• **Directions**
Revise everything from the line containing "Task: Click the print icon in toolbar" down to the end of the items, replacing "toolbar" with "menu bar" and leaving all else unchanged. Return only those lines, with the pictures omitted.

• **Source material**
== == ==

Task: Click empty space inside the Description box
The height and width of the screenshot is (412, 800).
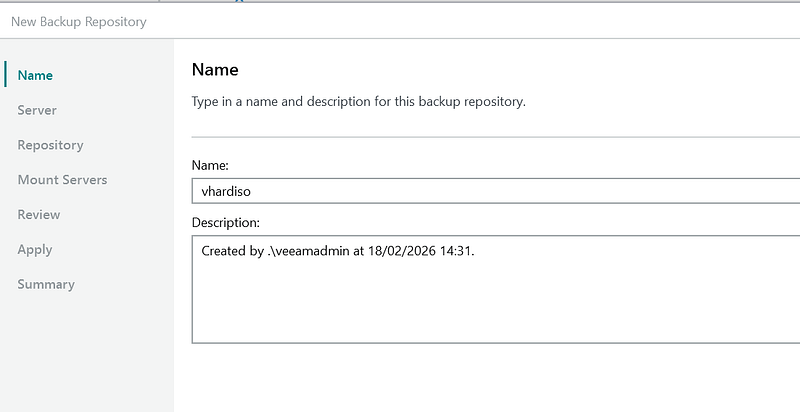Action: (x=500, y=305)
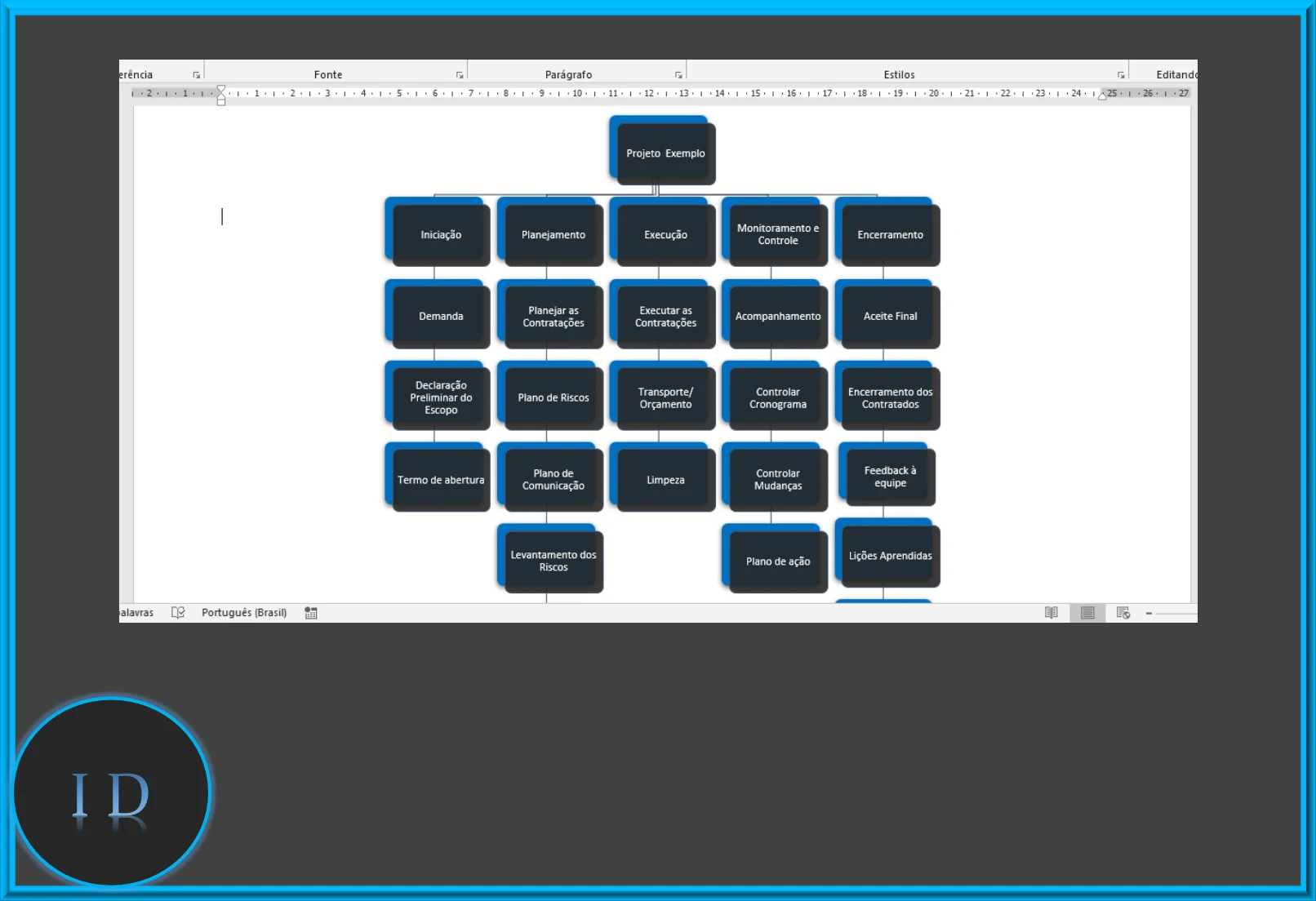Open the Fonte dialog box launcher
This screenshot has width=1316, height=901.
(x=460, y=73)
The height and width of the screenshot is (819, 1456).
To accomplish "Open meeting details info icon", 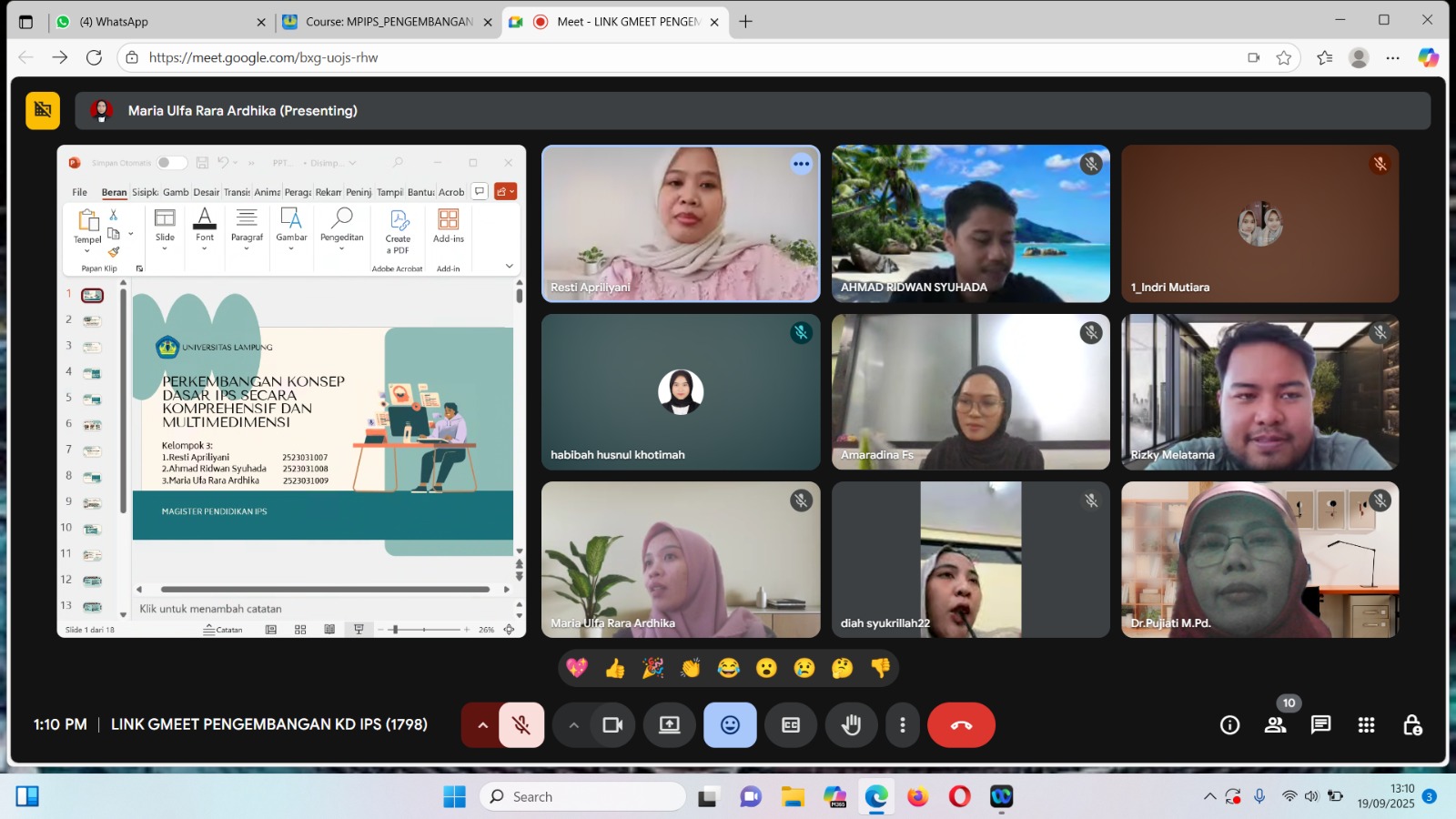I will click(1229, 725).
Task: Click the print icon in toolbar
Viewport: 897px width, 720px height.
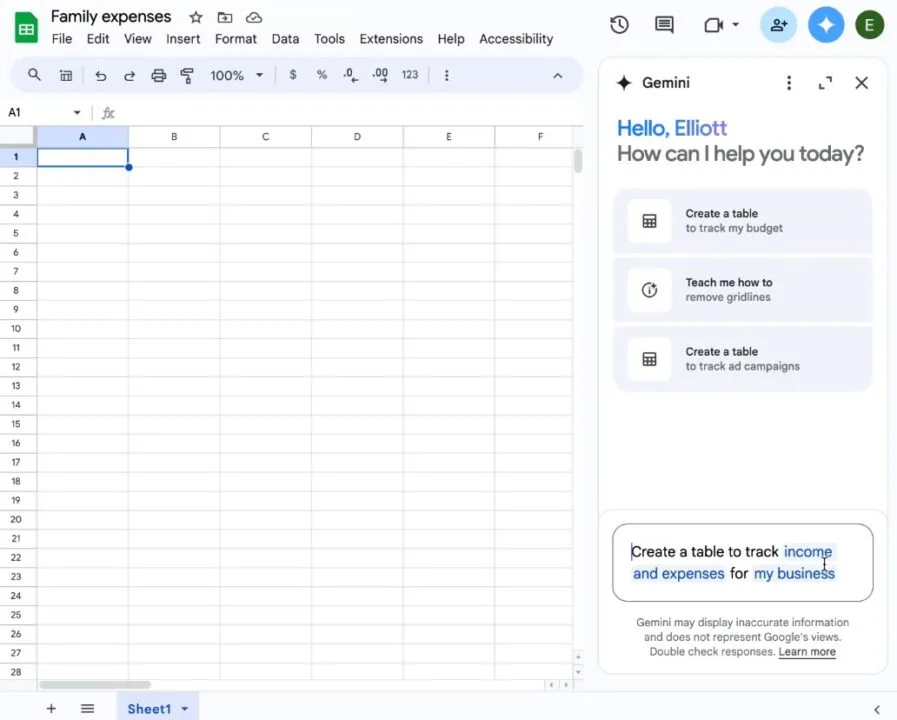Action: click(x=158, y=75)
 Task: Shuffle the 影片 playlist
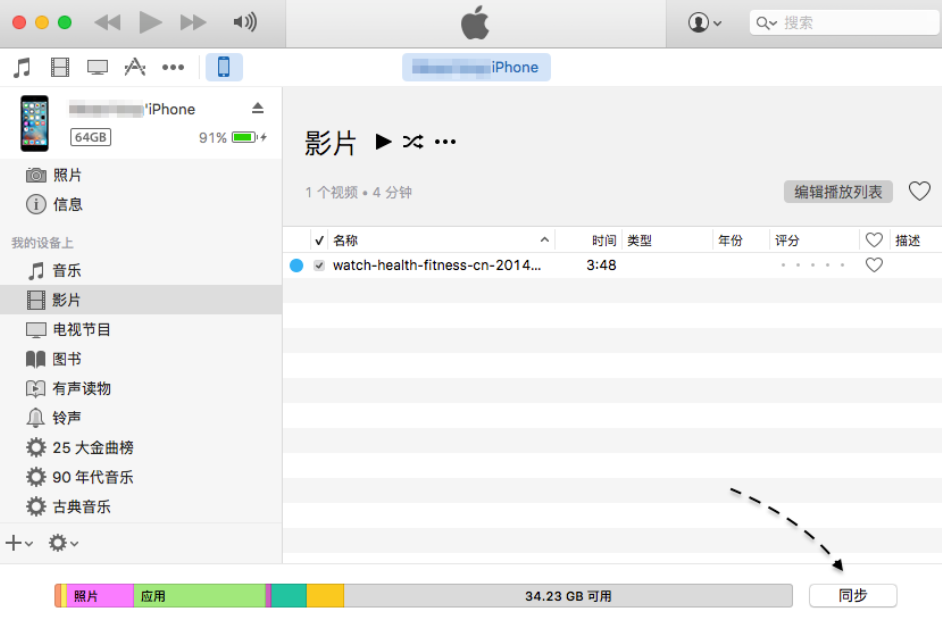pos(413,142)
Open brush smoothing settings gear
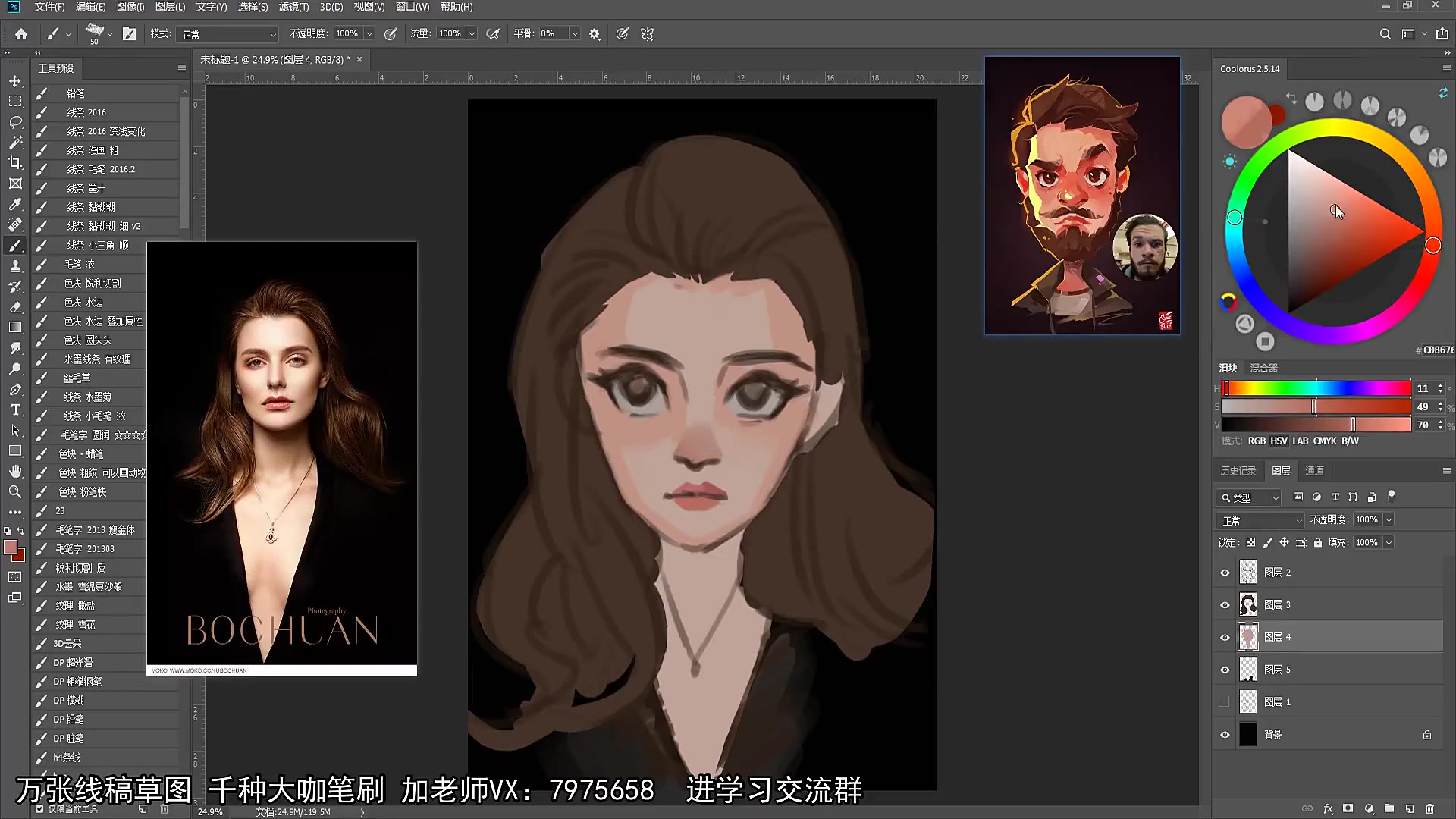Viewport: 1456px width, 819px height. (595, 34)
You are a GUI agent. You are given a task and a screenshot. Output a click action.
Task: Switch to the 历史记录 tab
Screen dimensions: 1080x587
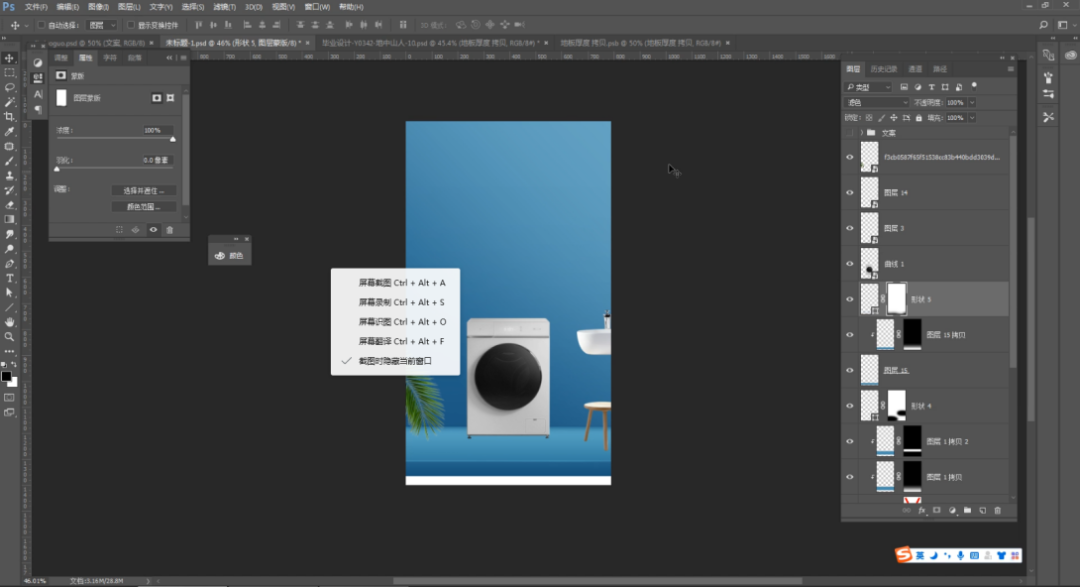point(883,69)
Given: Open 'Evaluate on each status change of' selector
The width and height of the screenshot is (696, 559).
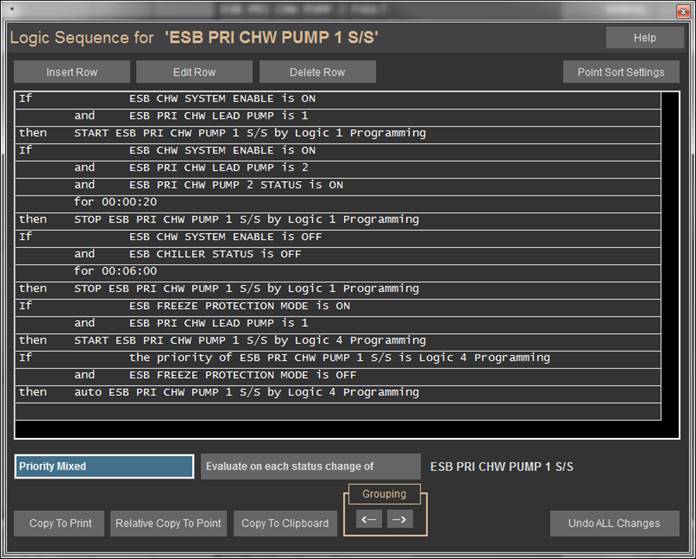Looking at the screenshot, I should (310, 467).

== == ==

• **Solution to this problem**
Task: Click the print icon in menu bar
Viewport: 897px width, 720px height.
Action: click(x=158, y=75)
 Task: Shuffle the 影片 playlist
pos(413,142)
Open brush smoothing settings gear
Viewport: 1456px width, 819px height. (595, 34)
You are a GUI agent. You are given a task and a screenshot. Output a click action.
Task: Switch to the 历史记录 tab
Screen dimensions: 1080x587
point(883,69)
Given: Open 'Evaluate on each status change of' selector
The width and height of the screenshot is (696, 559).
Looking at the screenshot, I should (310, 467).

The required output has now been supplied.